*Your objective*. Reproduce every line of the listing below word for word, leaving out the pictures.

*Exercise inputs*.
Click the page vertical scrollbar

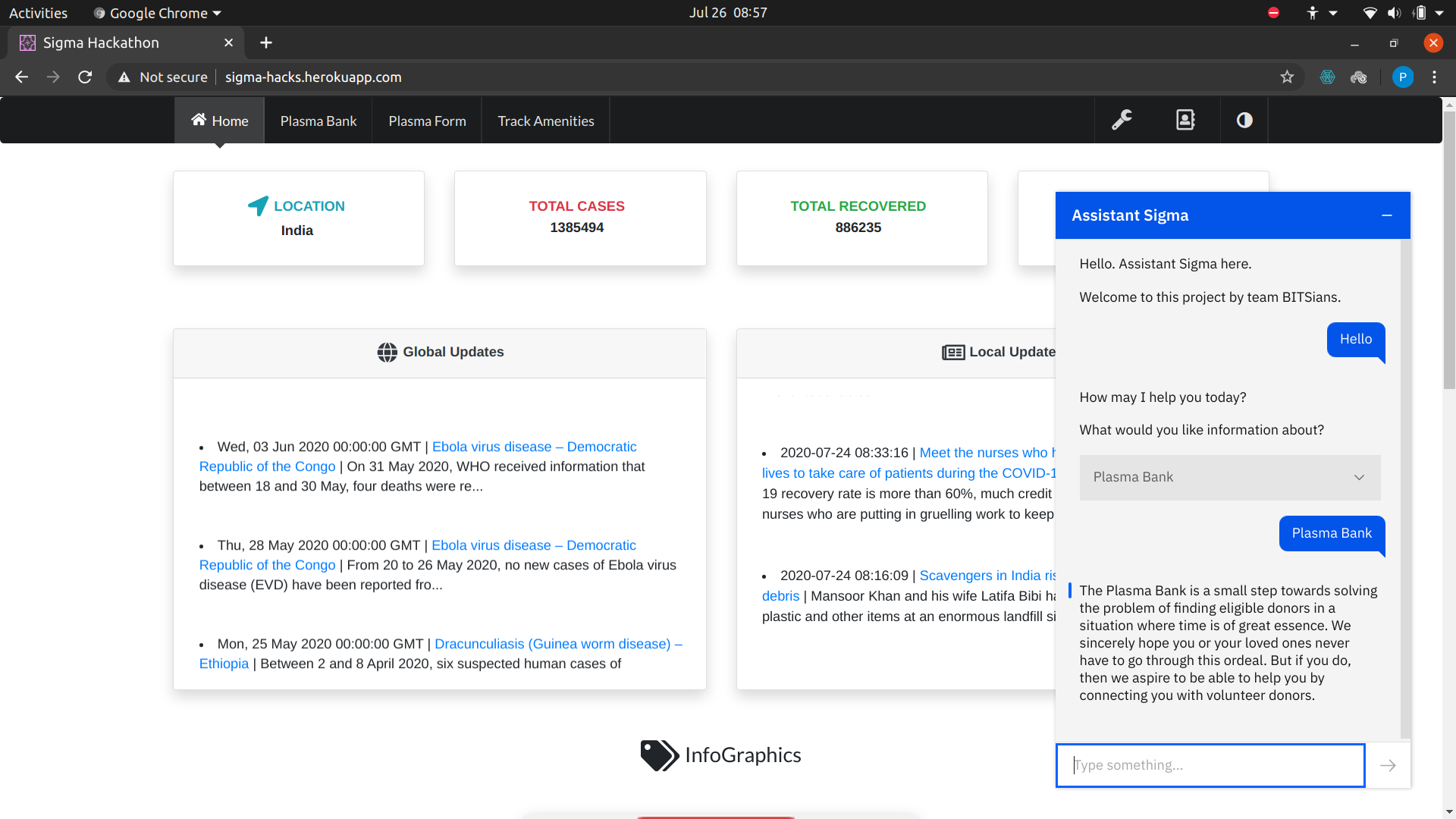tap(1448, 250)
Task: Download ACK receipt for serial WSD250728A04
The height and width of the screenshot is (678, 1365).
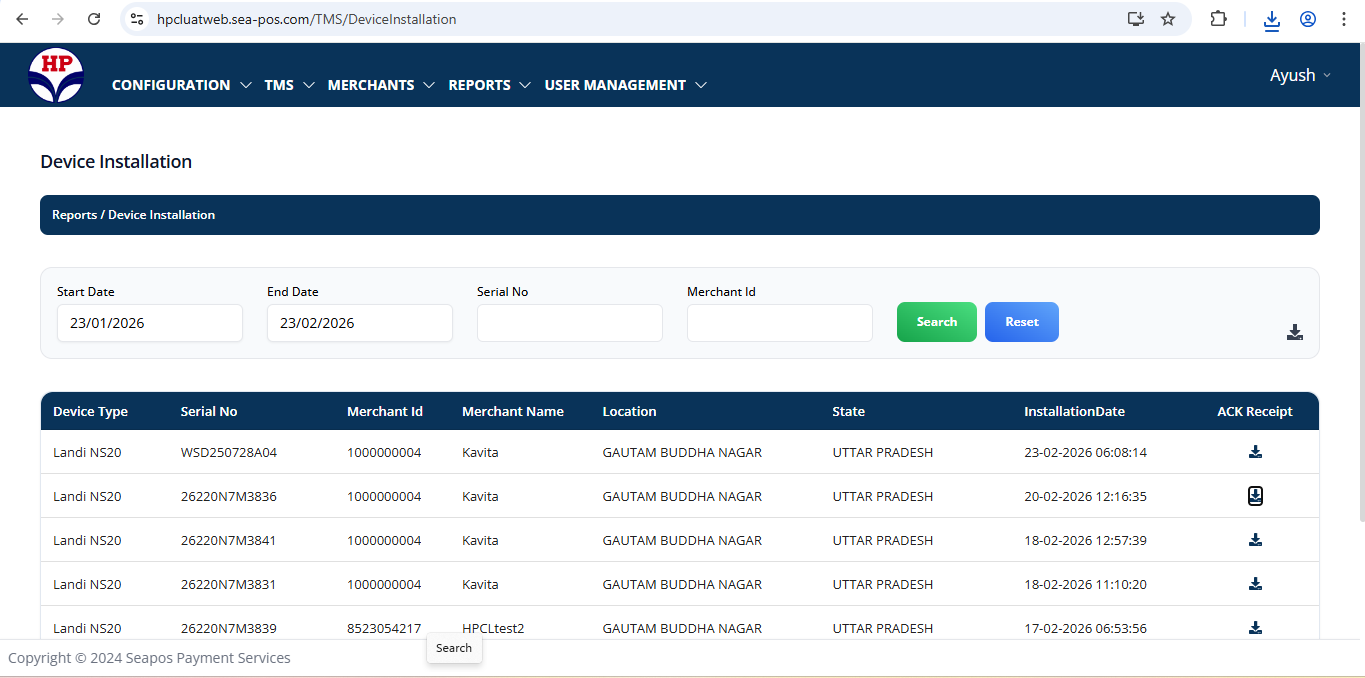Action: (x=1255, y=452)
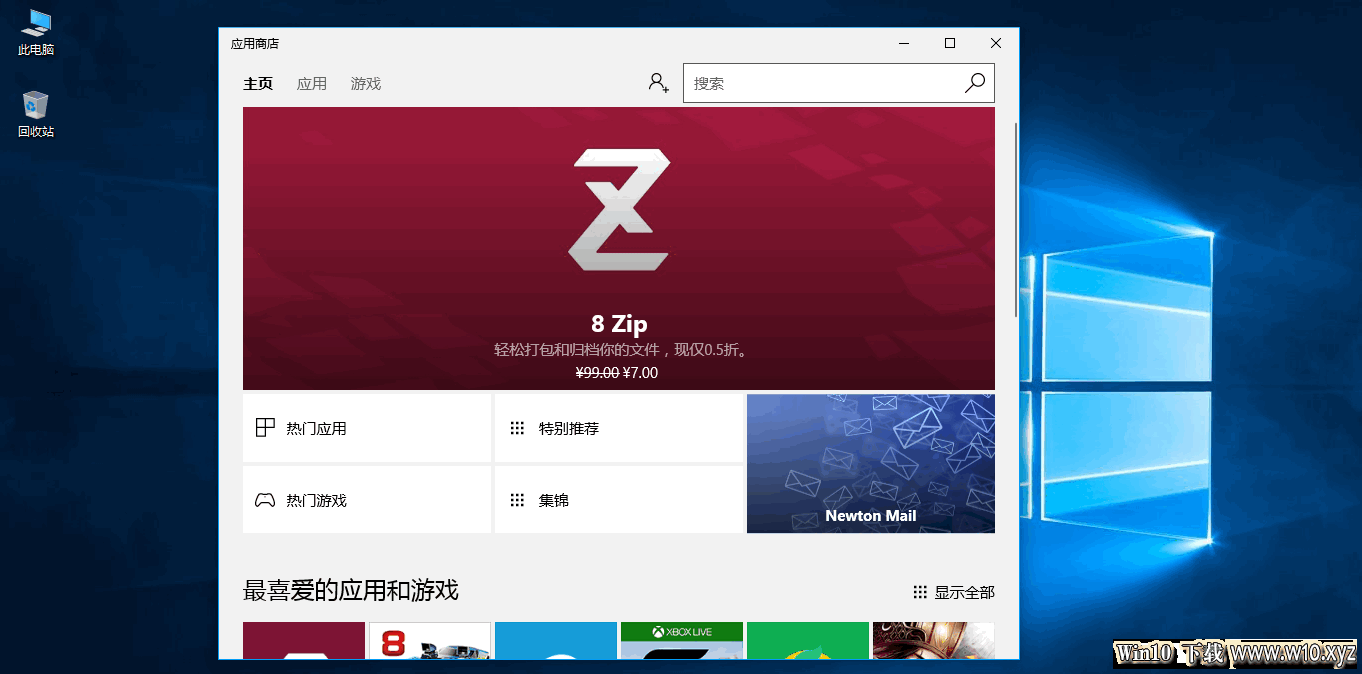Go to the 主页 tab
This screenshot has width=1362, height=674.
[258, 84]
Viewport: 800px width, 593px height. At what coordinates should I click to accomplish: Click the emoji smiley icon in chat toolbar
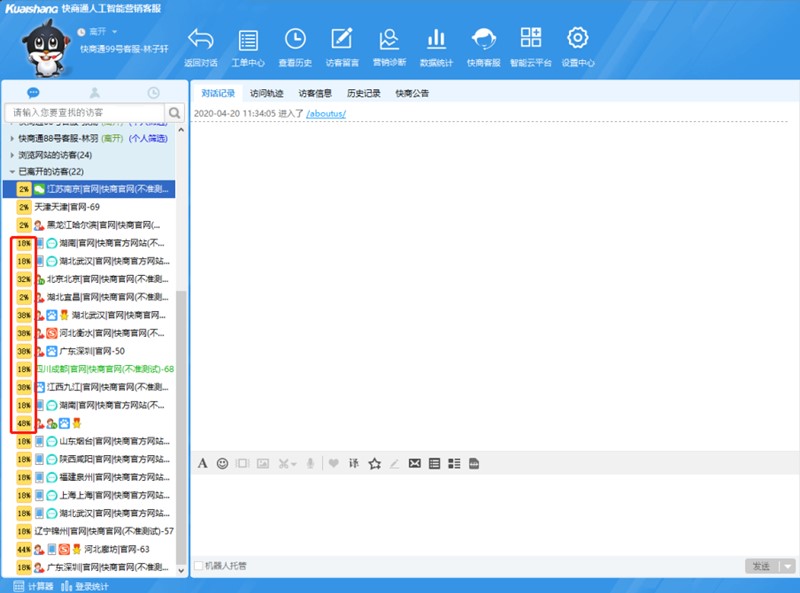[x=222, y=463]
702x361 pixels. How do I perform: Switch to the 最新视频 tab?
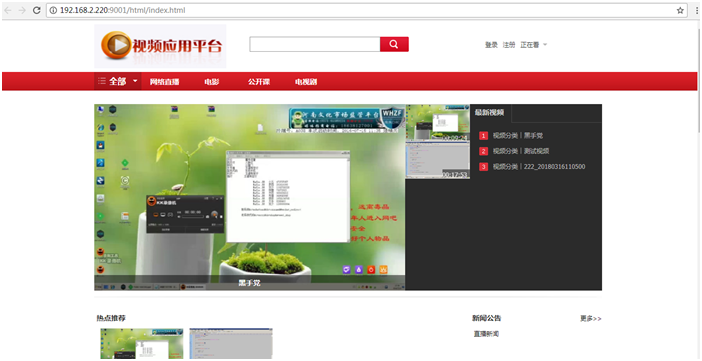490,112
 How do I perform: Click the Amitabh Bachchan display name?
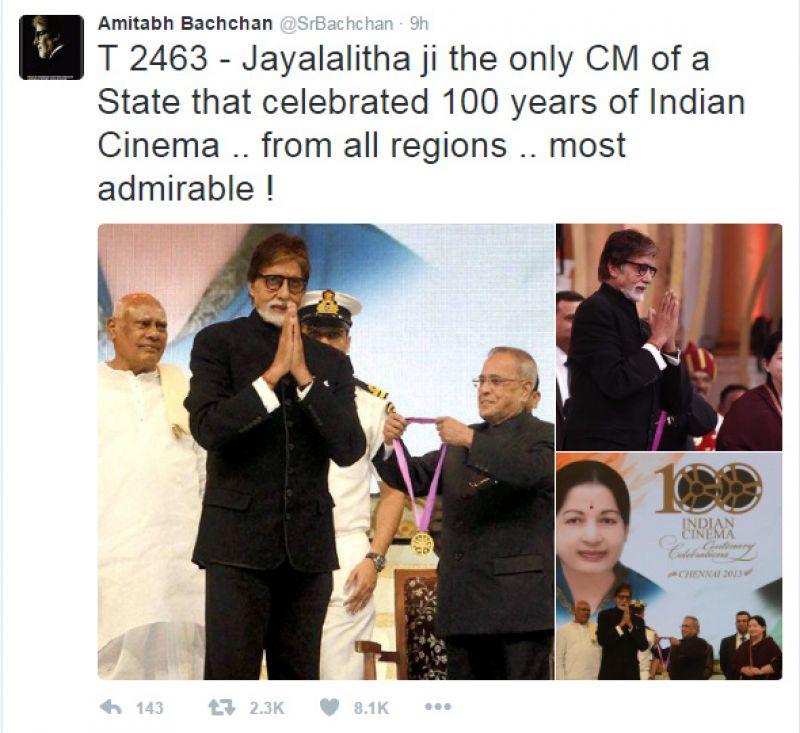[185, 23]
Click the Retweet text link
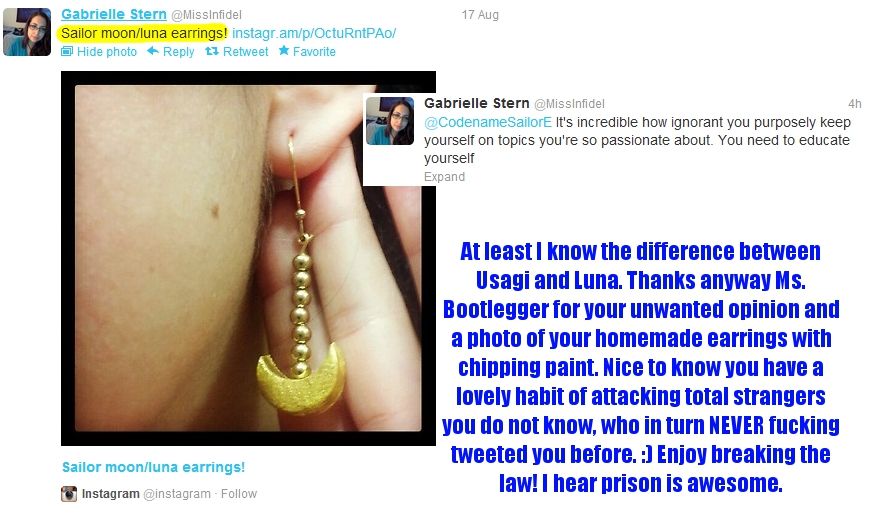 [x=245, y=52]
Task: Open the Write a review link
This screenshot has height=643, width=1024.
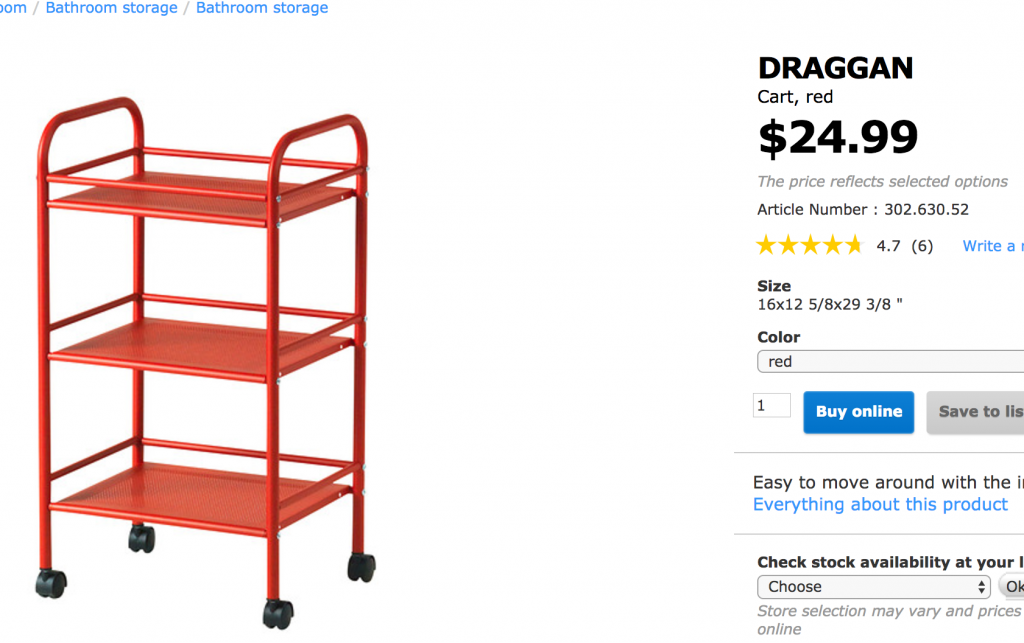Action: coord(992,246)
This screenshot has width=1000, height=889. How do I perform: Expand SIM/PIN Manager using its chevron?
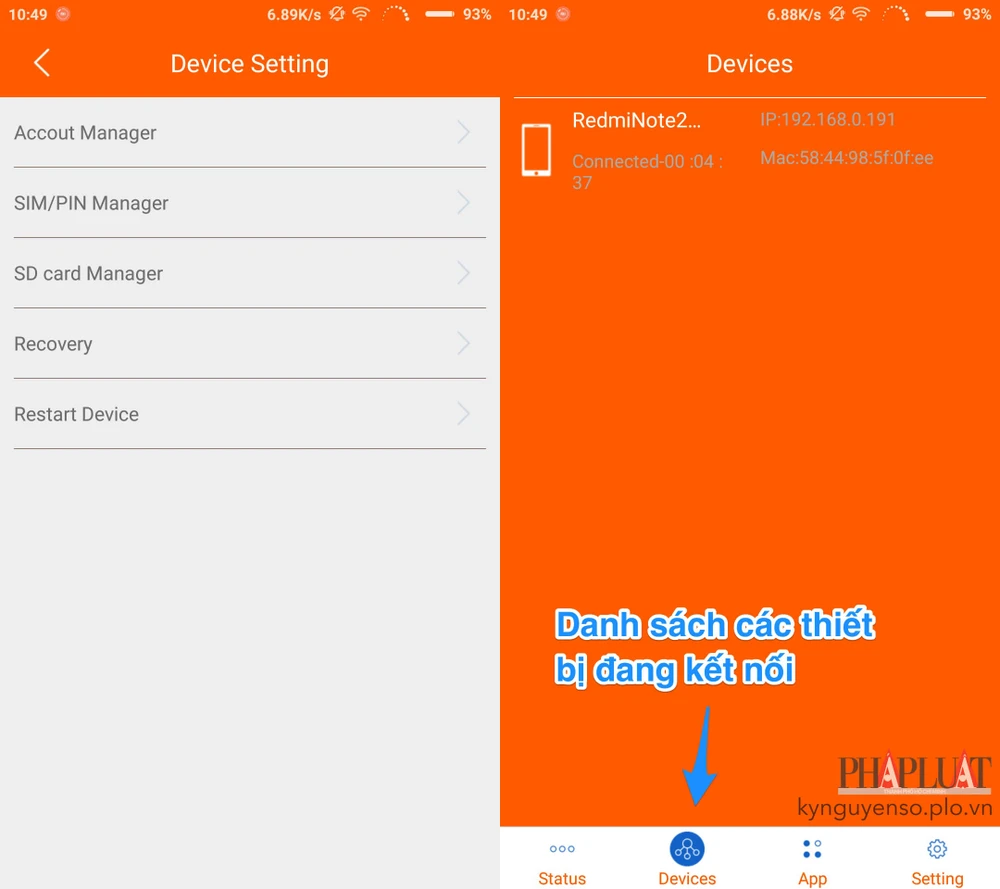click(x=464, y=203)
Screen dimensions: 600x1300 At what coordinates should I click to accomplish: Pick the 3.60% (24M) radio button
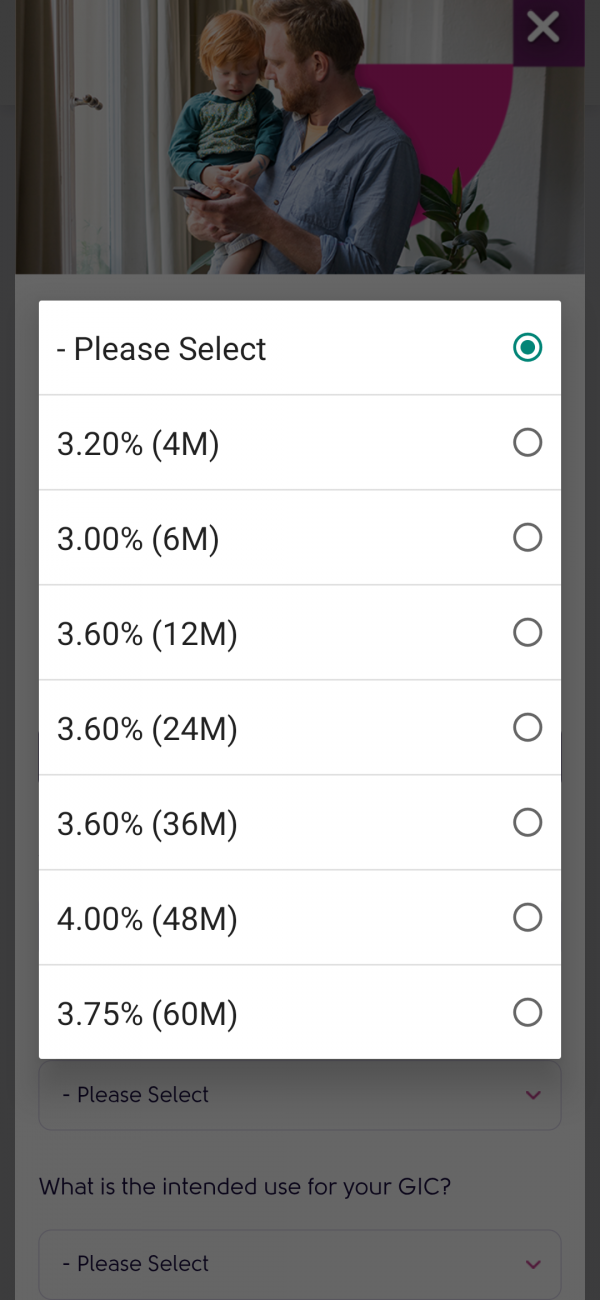tap(527, 727)
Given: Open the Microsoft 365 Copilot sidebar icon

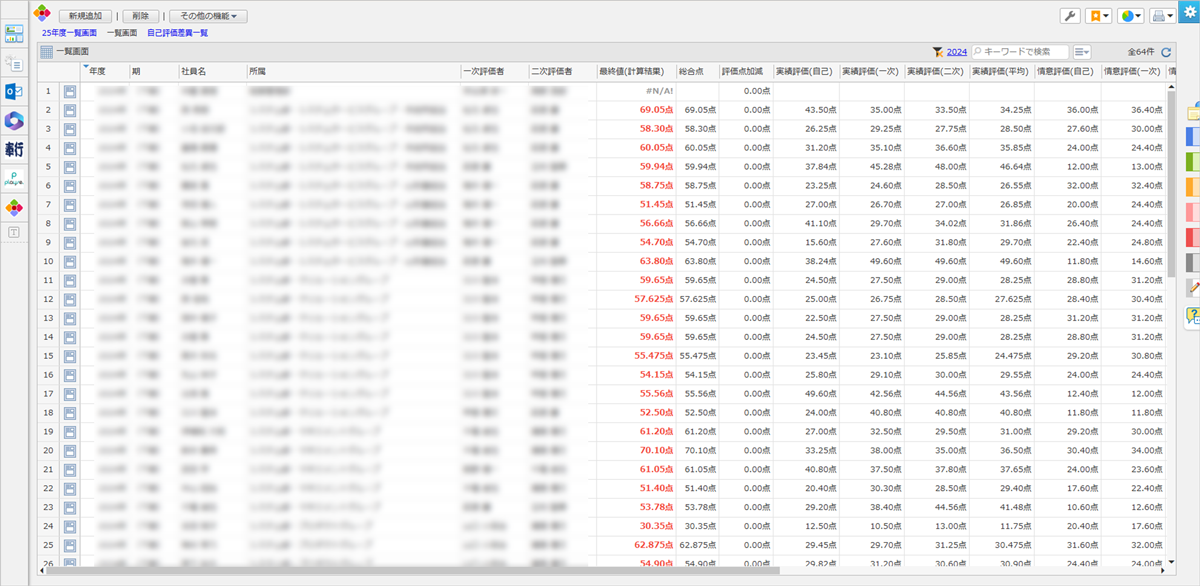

*Output*.
Click the page vertical scrollbar

tap(1448, 250)
Task: Download ACK receipt for serial WSD250728A04
The height and width of the screenshot is (678, 1365).
Action: (x=1255, y=452)
Go to the 主页 tab
This screenshot has width=1362, height=674.
[258, 84]
Viewport: 800px width, 593px height. At what coordinates should I click to accomplish: Click the emoji smiley icon in chat toolbar
[x=222, y=463]
702x361 pixels. How do I perform: Switch to the 最新视频 tab?
490,112
 How do I perform: Click the Amitabh Bachchan display name?
[185, 23]
Click the Retweet text link
 [x=245, y=52]
Task: Open the Write a review link
This screenshot has height=643, width=1024.
Action: coord(992,246)
This screenshot has width=1000, height=889. How do I perform: Expand SIM/PIN Manager using its chevron?
click(x=464, y=203)
Screen dimensions: 600x1300 At what coordinates should I click to accomplish: Pick the 3.60% (24M) radio button
tap(527, 727)
Given: Open the Microsoft 365 Copilot sidebar icon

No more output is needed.